**Task instructions**
Repeat the entries below exactly, missing none.

>>>>>

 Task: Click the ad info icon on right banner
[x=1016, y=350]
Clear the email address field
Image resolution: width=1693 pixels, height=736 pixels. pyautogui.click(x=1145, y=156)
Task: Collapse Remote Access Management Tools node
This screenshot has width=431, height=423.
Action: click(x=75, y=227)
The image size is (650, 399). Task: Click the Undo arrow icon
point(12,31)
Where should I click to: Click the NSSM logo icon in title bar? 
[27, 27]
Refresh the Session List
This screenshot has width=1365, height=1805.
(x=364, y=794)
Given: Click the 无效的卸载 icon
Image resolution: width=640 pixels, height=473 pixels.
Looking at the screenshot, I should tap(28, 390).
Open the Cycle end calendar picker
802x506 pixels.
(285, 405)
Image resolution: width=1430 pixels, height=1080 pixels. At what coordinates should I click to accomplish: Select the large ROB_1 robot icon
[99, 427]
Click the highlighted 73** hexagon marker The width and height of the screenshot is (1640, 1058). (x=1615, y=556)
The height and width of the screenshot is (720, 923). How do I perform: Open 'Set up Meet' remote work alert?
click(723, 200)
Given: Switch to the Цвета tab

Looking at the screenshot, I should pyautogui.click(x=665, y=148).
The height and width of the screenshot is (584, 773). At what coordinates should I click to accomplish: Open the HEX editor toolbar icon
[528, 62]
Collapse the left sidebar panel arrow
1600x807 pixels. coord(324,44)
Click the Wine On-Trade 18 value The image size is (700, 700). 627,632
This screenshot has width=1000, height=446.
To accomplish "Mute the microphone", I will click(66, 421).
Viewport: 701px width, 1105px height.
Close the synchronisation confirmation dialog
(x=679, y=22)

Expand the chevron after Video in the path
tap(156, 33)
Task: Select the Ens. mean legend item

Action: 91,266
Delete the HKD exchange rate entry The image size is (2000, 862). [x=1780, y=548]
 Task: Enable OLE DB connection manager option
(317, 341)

<<<<<

**Solution for this problem**
 Task: Click the ad info icon on right banner
[x=1016, y=350]
Clear the email address field
Image resolution: width=1693 pixels, height=736 pixels. pyautogui.click(x=1145, y=156)
Task: Collapse Remote Access Management Tools node
This screenshot has width=431, height=423.
Action: click(x=75, y=227)
The image size is (650, 399). Task: Click the Undo arrow icon
point(12,31)
Where should I click to: Click the NSSM logo icon in title bar? 
[27, 27]
Refresh the Session List
This screenshot has width=1365, height=1805.
(x=364, y=794)
Given: Click the 无效的卸载 icon
Image resolution: width=640 pixels, height=473 pixels.
Looking at the screenshot, I should tap(28, 390).
Open the Cycle end calendar picker
802x506 pixels.
(285, 405)
Image resolution: width=1430 pixels, height=1080 pixels. At what coordinates should I click to accomplish: Select the large ROB_1 robot icon
[99, 427]
Click the highlighted 73** hexagon marker The width and height of the screenshot is (1640, 1058). (x=1615, y=556)
The height and width of the screenshot is (720, 923). How do I perform: Open 'Set up Meet' remote work alert?
click(723, 200)
Given: Switch to the Цвета tab

Looking at the screenshot, I should pyautogui.click(x=665, y=148).
The height and width of the screenshot is (584, 773). At what coordinates should I click to accomplish: Open the HEX editor toolbar icon
[528, 62]
Collapse the left sidebar panel arrow
1600x807 pixels. coord(324,44)
Click the Wine On-Trade 18 value The image size is (700, 700). 627,632
This screenshot has width=1000, height=446.
To accomplish "Mute the microphone", I will click(66, 421).
Viewport: 701px width, 1105px height.
Close the synchronisation confirmation dialog
(x=679, y=22)

Expand the chevron after Video in the path
tap(156, 33)
Task: Select the Ens. mean legend item

Action: 91,266
Delete the HKD exchange rate entry The image size is (2000, 862). [x=1780, y=548]
 Task: Enable OLE DB connection manager option
(317, 341)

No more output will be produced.